The compositions are based on Allen’s photographs of flowering plants, encountered on travels abroad or in his neighbourhood in Los Angeles. They are accurately rendered, so that an amateur horticulturalist would have little trouble identifying them: here, we have a yellow-and-pink orchid, a white-ish gardenia, a green-and-speckled-red nepenthe, a pearly magnolia, a pink-tinged water lily, and a red-and-green heliconia (also known as a “lobster-claw”). But Allen’s goal is not photographic realism. Rather, he sees his paintings as forms of portraiture, representing both the external and internal qualities of his subjects.
Each flower, then, gets its own canvas, with a backdrop designed to channel the character of the blossom itself. In Red and Green, Red and Green, the distinctive structure of the heliconia, its twisted vine and two columns of hanging bracts, is reflected in a “split” environment with contrasting multi-hued bands on each side of the vine. The dark speckles on the tubular pitcher in Nepenthe reappear behind it as hazy, cloud-like blobs in various shades. Tiny purple dots on the petals of the magnolia in The Hour (the canvas from which the show borrows its title) become twinkly stars and a crescent moon shining down from a mauve-ish sky. The overall effect of the works is distinctly psychedelic – but there is also a clear debt to the late 19th-century group of French painters known as Les Nabis, who made liberal use of pattern and ornamentation to construct psychologically charged domestic scenes that fused people and their surroundings. Sometimes fantasy contains more truth than reality.
The paintings that Allen produces are so spectacularly vivid and embellished that they could be accused of verging on gaudy – just like a flower, of course, which makes the style of these pictures a perfect match for their subjects. The flamboyance of flowers is intended to attract pollinators: it’s a strategy of seduction, necessary for their survival. But could the same not be said of art? In a world saturated with images, Allen’s modestly sized easel paintings nonetheless seize your attention, not through scale or quantity but through a virtuosic display of colour, form, and texture.
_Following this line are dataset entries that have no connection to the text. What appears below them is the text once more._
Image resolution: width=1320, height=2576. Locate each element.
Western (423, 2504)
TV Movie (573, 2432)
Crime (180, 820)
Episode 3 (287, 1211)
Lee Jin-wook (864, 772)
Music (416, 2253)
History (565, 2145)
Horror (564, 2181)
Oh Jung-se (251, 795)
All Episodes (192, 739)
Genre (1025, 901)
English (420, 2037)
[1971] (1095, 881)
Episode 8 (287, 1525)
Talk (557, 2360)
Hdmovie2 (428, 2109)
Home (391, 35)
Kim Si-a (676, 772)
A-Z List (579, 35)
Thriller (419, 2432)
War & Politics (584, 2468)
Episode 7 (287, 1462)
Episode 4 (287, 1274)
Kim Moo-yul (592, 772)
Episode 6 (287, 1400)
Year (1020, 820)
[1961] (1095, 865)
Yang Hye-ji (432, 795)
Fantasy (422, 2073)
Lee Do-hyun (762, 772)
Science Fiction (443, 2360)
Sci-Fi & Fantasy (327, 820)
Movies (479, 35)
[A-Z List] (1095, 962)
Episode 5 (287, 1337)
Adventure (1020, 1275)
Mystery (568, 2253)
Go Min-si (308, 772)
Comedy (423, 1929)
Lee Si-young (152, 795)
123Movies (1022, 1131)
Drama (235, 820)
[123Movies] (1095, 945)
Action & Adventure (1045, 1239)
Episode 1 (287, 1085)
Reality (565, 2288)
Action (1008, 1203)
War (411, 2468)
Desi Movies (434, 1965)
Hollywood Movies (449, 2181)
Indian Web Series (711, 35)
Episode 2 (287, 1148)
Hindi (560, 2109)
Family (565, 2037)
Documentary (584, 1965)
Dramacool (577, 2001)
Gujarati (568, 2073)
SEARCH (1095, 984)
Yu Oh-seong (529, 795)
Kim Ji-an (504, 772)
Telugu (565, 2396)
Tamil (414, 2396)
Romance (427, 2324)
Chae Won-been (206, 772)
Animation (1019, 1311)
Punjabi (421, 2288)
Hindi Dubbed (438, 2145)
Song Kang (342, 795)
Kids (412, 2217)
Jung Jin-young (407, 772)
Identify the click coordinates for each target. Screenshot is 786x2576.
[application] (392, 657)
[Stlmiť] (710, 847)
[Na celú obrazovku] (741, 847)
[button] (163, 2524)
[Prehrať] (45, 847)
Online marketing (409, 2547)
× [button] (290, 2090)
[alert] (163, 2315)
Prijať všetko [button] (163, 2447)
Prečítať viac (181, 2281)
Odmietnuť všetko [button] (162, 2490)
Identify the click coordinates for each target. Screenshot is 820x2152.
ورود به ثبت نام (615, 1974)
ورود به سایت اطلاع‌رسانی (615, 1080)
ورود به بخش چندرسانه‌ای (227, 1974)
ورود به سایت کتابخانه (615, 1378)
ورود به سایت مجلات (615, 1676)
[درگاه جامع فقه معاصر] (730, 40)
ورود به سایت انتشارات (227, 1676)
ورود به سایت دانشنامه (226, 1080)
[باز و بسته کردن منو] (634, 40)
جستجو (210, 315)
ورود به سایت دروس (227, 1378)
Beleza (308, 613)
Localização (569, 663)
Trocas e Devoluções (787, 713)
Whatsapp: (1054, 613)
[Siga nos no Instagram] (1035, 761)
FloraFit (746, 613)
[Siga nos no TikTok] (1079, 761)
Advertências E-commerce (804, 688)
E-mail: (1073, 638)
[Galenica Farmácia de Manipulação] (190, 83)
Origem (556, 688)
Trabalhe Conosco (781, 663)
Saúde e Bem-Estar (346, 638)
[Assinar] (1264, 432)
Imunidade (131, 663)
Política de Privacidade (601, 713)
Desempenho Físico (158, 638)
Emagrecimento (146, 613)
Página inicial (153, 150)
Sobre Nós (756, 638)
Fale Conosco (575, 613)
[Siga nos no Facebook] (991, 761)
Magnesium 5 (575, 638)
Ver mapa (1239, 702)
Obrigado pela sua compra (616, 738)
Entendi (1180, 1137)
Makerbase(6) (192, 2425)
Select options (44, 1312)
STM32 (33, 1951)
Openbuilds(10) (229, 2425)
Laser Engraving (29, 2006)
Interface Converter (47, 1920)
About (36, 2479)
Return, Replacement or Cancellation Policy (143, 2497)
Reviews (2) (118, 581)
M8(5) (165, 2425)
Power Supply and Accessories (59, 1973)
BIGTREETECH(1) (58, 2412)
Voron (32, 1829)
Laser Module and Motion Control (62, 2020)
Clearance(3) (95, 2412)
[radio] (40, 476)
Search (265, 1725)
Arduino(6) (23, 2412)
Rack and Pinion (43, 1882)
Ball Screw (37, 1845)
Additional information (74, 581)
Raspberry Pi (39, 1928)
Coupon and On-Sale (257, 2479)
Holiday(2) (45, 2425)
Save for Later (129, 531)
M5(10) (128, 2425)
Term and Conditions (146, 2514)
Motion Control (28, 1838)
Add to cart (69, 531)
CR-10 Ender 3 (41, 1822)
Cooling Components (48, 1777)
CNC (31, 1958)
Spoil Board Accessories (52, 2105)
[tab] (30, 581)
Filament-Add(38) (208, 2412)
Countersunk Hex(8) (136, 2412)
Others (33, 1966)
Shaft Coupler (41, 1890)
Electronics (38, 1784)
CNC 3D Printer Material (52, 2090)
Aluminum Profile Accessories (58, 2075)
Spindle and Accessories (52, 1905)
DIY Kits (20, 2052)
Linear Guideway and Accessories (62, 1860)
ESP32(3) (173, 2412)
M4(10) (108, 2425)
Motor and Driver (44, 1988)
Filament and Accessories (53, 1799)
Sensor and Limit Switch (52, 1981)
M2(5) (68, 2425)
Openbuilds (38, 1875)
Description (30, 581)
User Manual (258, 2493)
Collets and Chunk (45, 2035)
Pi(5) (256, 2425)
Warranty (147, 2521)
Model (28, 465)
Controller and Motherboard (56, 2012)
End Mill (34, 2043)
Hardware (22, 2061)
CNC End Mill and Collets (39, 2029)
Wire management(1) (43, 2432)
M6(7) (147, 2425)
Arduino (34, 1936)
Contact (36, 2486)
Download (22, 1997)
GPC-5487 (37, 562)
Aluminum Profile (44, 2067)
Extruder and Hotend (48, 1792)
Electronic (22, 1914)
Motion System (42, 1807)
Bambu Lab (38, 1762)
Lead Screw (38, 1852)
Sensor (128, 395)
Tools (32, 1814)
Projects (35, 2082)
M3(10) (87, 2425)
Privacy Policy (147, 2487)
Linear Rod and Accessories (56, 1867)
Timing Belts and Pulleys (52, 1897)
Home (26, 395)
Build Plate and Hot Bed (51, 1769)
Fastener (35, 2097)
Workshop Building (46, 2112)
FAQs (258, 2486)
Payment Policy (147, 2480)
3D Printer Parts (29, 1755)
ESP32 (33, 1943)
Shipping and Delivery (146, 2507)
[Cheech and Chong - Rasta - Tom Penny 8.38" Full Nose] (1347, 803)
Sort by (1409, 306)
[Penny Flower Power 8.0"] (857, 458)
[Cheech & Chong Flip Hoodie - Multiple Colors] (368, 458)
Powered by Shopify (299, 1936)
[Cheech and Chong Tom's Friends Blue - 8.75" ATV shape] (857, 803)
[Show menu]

In painting, he finds a medium to express the essence of flowers – and in flowers, a medium to express the many possibilities of painting.
Gabrielle Schwarz
Tom Allen (b. 1975, Springfield, Massachusetts) lives and works in Los Angeles, USA. Recent exhibitions include: The Song, Chris Sharp Gallery, Los Angeles, CA; The Promise, The Annexe, London, UK (both 2021); Praeternatura, Air de Paris, Paris, France (2020); Là-bas, Lulu, Mexico City, Mexico; Blue Flowers, Le Maximum, Venice, CA;
Dreamhouse vs. Punkhouse, Serious Topics, Inglewood, CA (all 2019); The Lovers, Bel Ami, Los Angeles, CA; Symbolisms, Cooper Cole, Toronto; Witch-Ikon, Mortlake & Company, Seattle, OR; Therianthropy, Laura Bartlett Gallery, London, UK; Ruins In the Snow, High Art, Paris (all 2017); A Change of Heart, Hannah Hoffman Gallery, Los Angeles; Outside, MiM Gallery, Los Angeles, CA (2016). His work can be found in the permanent collection of the Museum of Contemporary Art, Los Angeles, the Sweeney Gallery at the University of California, Riverside, and in numerous private collections.